Love your blog! These photos are great, I love close ups of colourful bugs and the likes, especially the Chameleon…had to look twice to spot him! 🙂
Thank you!
I’m with Z on this one, it’s not so much the height factor, but fear of falling and sub standard sticky tape.
Corn????????????????????????
Yep. He argues that from tiny beginnings it has now colonised great swathes of the planet. Great book, if you have time: particularly if you’re planning to visit Easter Island… All about how civilisations collapse and why some survive.
Ooh beautiful. What gorgeous photos.
You do realise that I’m vicariously satisfying my own wanderlust through you two don’t you? I love this blog. The idea of a mother and son travelling the world alone together has just completely captured my imagination.
Thank you, madame.
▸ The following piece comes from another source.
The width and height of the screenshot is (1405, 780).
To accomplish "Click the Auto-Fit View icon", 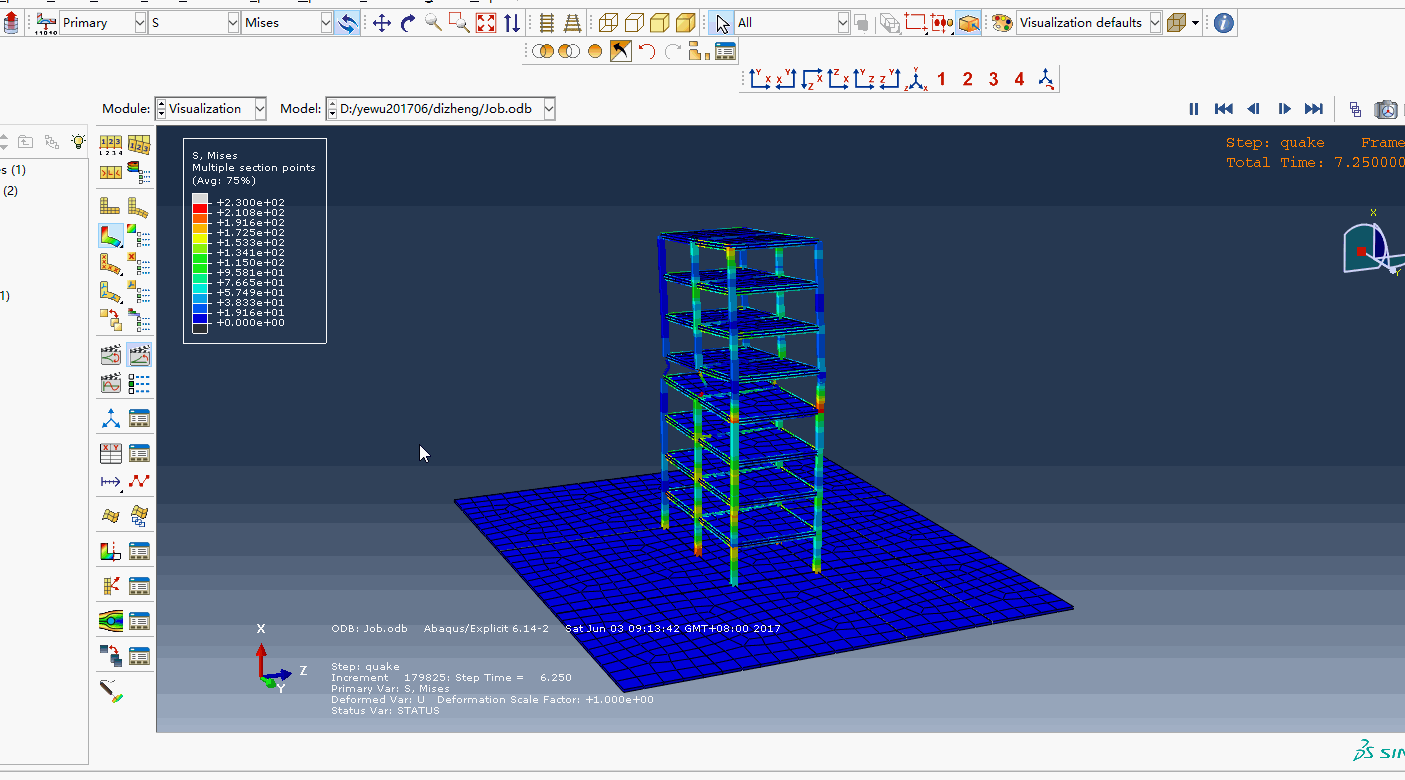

I never realised you were a former traveller yourself…
We have now added Mulu National Park to our list of “must see” places! The Cave of the Winds sounds awesome. The packing tape on the suspension bridge was very “interesting” and would definitely increase my safety concerns, not assuage them as perhaps intended (Ha!). We also loved the insect photos, especially Dennis the Menace!
It really is a must-see. With the bats, as well… Oddly, the only safety issue they seem to have had was someone diving into the stream at Clearwater and breaking his neck. Which seemed very strange, and sad, as it doesn’t seem diveable from the outside in the slightest.